Caso ex Galvanica, una perizia medico-legale cerca la presenza di cromo nelle salme degli operai sepolti

 

   cimitero di Stroppari Tezze sul BrentaProcesso Morti bianche ex Tricom, Si riparte con una nuova perizia tecnica disposta dal tribunale di Bassano del Grappa. Oggi sono state riesumate 6 salme di altrettanti operai, deceduti con varie forme di neoplasie dopo aver lavorato alla Ex Tricom. Il primo ad essere analizzato dai periti è stato Domenico Bonan, scomparso 10 anni fa e sepolto nel cimitero di Stroppari nel comune di Tezze sul Brenta, poco lontano dalla fabbrica dove lavorava. Nello stesso cimitero è stata riesumata anche la salma di Ugo Conte, deceduto l'anno precedente nel 1999. Ad assistere alla triste incombenza medico-legale c'era tutta la famiglia Bonan. I periti, dopo aver finito il lavoro a Stroppari, hanno fatto la stessa operazione nei cimiteri di Rosà e Cartigliano dove sono sepolti altri 4 operai della Ex Tricom.
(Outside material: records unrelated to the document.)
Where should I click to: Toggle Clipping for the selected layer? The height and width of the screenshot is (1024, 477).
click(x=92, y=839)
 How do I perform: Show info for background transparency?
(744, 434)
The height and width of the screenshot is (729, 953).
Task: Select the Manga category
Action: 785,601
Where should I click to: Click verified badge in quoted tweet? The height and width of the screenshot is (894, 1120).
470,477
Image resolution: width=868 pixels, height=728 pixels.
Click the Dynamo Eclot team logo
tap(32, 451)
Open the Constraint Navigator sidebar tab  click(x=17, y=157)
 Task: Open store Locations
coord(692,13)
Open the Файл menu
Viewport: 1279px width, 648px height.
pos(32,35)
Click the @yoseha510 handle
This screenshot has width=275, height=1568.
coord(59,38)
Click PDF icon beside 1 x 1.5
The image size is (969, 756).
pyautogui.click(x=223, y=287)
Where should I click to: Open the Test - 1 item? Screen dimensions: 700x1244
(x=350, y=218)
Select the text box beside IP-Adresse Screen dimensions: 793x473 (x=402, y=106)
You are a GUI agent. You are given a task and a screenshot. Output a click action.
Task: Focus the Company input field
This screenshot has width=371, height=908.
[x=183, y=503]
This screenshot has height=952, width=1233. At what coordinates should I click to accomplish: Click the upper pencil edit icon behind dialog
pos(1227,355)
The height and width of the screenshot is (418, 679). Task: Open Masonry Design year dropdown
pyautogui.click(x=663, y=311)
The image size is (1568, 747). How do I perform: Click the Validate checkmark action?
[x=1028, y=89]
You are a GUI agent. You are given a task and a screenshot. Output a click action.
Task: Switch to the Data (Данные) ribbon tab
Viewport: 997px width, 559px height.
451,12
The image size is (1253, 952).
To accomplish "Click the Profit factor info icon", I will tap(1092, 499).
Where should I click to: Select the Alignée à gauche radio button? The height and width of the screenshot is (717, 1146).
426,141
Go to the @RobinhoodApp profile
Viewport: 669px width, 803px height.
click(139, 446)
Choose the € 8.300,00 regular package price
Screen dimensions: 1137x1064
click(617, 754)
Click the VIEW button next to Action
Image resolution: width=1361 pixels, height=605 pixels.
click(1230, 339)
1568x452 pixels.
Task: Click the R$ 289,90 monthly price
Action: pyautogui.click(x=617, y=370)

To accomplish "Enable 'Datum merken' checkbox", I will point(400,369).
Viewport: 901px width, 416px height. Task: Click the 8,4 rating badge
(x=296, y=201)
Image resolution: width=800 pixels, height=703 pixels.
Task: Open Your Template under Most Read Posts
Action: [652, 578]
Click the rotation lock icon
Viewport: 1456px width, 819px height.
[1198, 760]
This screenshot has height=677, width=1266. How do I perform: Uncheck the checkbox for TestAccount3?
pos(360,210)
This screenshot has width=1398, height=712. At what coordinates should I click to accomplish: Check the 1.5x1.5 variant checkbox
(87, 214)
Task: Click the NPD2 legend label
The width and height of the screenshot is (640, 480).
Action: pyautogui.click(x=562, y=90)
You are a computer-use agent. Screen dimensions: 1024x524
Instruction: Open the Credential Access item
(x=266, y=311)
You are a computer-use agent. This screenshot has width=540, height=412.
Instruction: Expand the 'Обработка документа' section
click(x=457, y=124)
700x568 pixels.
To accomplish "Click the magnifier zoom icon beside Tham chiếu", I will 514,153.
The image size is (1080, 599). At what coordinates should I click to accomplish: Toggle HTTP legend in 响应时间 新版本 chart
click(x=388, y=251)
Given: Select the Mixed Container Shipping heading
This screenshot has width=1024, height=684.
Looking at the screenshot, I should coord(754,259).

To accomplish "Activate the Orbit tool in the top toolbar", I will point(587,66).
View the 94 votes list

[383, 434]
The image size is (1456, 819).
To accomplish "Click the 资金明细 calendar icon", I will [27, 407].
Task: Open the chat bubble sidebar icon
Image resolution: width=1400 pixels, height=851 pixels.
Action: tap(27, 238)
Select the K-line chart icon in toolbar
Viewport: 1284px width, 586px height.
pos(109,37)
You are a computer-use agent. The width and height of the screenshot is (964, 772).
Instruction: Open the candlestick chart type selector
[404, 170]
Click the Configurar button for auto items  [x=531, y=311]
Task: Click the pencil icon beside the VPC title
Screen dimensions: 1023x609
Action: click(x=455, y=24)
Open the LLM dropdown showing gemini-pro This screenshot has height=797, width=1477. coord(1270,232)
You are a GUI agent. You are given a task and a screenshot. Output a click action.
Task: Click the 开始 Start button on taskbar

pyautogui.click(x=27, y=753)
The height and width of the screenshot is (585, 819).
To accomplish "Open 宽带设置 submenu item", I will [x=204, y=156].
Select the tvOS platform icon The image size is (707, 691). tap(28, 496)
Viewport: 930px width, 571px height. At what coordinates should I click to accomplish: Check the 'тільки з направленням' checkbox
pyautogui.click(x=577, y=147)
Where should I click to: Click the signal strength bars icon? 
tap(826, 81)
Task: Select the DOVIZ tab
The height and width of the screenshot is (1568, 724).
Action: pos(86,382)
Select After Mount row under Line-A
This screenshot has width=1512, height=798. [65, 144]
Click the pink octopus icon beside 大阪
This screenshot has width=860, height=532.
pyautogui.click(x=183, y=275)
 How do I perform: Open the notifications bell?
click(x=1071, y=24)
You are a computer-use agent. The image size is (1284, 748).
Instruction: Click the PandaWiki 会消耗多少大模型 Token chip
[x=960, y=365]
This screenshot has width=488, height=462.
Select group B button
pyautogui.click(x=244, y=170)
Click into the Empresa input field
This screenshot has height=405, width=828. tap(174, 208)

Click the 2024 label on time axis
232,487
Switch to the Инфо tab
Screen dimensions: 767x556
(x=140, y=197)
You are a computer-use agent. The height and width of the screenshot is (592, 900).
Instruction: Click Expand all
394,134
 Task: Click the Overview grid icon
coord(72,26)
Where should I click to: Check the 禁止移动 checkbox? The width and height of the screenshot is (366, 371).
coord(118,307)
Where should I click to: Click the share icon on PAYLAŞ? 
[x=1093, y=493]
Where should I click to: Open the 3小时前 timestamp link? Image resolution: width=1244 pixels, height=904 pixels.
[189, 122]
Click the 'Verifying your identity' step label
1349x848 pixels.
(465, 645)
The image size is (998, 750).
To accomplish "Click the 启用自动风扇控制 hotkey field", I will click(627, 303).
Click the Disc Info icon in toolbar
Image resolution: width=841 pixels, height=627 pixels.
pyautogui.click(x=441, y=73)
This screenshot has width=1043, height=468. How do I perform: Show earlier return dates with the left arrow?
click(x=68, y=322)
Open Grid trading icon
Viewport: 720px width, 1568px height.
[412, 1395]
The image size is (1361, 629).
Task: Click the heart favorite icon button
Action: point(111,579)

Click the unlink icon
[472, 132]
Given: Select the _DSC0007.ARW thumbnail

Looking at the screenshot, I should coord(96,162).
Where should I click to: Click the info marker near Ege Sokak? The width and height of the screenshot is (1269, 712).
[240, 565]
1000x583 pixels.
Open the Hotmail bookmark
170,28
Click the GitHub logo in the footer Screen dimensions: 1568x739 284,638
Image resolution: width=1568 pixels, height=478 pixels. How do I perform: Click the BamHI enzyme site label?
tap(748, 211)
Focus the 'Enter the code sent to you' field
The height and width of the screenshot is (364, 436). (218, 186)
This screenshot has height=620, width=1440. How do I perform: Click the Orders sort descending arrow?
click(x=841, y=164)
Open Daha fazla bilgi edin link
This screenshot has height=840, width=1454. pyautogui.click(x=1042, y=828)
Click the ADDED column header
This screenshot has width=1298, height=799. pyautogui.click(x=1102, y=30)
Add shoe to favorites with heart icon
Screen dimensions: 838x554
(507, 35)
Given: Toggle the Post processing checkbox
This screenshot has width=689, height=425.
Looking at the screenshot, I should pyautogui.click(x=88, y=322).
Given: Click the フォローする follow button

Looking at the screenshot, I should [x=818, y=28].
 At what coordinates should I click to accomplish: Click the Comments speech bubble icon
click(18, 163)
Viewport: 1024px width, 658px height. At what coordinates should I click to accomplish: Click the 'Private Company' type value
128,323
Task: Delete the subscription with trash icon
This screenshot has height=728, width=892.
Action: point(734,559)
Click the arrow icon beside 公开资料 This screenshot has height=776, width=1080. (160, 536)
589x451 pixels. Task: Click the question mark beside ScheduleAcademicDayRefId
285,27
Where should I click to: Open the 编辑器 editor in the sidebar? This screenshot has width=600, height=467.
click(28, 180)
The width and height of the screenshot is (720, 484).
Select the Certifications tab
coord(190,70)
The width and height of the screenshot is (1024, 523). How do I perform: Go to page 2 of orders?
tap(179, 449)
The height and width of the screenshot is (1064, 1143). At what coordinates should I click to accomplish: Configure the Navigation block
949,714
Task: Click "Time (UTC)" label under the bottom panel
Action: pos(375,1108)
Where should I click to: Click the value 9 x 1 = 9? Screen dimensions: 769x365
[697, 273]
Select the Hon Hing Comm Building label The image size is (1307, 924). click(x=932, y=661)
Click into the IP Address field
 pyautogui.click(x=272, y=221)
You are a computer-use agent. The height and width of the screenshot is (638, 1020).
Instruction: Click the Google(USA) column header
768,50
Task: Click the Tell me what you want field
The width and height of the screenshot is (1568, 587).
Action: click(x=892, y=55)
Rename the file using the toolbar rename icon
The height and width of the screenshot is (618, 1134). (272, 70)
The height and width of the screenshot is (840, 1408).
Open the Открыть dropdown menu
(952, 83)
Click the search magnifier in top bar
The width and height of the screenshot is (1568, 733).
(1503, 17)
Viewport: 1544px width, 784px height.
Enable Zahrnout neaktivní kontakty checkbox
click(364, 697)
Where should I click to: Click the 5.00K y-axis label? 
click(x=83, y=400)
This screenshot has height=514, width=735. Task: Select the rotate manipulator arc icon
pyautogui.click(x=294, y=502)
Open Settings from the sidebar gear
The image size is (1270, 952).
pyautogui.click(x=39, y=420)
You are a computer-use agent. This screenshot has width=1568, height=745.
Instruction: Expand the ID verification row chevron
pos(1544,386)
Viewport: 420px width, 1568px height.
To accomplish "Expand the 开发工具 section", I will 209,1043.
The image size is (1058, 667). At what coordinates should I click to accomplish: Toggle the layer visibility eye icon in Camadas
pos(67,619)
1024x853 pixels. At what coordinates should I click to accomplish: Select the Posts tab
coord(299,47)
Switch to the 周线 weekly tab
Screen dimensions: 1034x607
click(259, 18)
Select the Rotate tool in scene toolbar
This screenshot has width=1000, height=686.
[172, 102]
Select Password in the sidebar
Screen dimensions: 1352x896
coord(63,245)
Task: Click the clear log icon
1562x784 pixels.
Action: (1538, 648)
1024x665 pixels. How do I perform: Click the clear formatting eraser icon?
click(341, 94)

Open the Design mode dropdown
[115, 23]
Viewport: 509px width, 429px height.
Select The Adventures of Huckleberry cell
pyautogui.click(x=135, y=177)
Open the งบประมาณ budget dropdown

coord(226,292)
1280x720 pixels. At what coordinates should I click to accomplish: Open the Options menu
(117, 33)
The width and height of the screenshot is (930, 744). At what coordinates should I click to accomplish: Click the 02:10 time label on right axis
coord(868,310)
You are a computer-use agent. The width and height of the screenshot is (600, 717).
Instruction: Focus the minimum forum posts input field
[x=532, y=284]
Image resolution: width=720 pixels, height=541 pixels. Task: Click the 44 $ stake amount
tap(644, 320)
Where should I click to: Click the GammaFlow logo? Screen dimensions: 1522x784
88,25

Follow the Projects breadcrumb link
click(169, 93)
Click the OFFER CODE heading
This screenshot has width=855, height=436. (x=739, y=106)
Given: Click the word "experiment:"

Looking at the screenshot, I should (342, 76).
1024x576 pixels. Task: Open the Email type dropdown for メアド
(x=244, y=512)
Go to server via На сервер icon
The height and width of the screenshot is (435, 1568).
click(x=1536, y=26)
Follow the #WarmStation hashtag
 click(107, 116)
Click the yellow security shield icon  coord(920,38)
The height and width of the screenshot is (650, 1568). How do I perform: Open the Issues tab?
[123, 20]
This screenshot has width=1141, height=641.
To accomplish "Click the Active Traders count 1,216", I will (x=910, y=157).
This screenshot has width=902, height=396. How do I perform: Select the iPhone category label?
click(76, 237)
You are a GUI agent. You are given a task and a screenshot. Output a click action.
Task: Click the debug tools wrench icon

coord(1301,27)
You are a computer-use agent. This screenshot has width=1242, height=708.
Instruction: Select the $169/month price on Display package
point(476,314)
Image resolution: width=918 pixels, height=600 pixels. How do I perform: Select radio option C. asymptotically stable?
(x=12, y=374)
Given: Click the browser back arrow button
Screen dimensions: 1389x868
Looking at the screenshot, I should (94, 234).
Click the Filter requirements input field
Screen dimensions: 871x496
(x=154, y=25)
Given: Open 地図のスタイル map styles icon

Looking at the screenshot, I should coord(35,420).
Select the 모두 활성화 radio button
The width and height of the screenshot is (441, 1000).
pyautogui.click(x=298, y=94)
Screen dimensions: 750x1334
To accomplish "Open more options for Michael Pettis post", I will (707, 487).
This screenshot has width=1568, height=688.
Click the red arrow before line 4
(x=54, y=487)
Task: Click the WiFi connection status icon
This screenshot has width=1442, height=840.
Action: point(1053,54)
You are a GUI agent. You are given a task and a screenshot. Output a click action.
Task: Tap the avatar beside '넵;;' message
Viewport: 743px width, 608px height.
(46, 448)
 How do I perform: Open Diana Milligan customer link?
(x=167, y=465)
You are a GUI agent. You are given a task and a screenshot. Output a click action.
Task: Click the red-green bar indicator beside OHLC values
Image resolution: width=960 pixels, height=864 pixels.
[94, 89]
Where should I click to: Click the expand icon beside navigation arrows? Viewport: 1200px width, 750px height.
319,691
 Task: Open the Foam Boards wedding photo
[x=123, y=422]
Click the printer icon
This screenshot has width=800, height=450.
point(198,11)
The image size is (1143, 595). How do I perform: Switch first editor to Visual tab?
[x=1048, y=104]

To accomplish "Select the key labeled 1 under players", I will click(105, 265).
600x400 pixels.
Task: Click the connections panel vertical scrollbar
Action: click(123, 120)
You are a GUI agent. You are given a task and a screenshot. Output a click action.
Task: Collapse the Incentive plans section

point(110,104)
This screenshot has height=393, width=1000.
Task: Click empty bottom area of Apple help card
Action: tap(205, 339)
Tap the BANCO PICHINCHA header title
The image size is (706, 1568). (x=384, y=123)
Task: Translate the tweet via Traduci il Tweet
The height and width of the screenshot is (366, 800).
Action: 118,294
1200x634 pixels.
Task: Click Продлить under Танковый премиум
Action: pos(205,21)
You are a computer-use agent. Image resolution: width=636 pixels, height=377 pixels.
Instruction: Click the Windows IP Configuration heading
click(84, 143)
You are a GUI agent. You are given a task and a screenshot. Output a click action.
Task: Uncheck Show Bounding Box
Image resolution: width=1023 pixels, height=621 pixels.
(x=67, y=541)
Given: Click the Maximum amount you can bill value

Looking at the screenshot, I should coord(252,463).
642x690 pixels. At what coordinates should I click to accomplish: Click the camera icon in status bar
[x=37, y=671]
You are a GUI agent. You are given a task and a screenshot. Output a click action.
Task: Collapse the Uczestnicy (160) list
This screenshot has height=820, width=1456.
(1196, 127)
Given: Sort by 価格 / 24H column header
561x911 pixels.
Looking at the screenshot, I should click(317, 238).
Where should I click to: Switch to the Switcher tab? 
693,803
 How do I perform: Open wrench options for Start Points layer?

 Ora i reperti -porzioni di reni e polmoni- saranno analizzati nei laboratori dell'Unità operativa di tossicologia, igiene e prevenzione degli Ospedali civili di Brescia alla ricerca di eventuali tracce di cromo e di altri metalli. Gli esiti che si avranno verso il 19 gennaio.si preannunciano decisivi per quanto riguarda la vicenda giudiziaria: sul banco degli imputati Paolo Zampierin 62 anni legale rappresentante della Pm, Adriano Sgarbossa, 62 anni, legale rappresentante della Tricom poi Pm e Rocco Battistella di 74 anni ex sindaco di Tezze ed ex assessore provinciale. Sono accusati di omicidio colposo plurimo e aggravato, lesioni personali e colpose gravi, omissioni di cautele e difese contro disastri e infortuni sul lavoro e violazione sulle norme della sicurezza ed igiene negli ambienti di lavoro. Ad assistere alla riesumazione è giunto nel cimitero anche il sindaco Valerio Lago che confida nella ricerca della verità.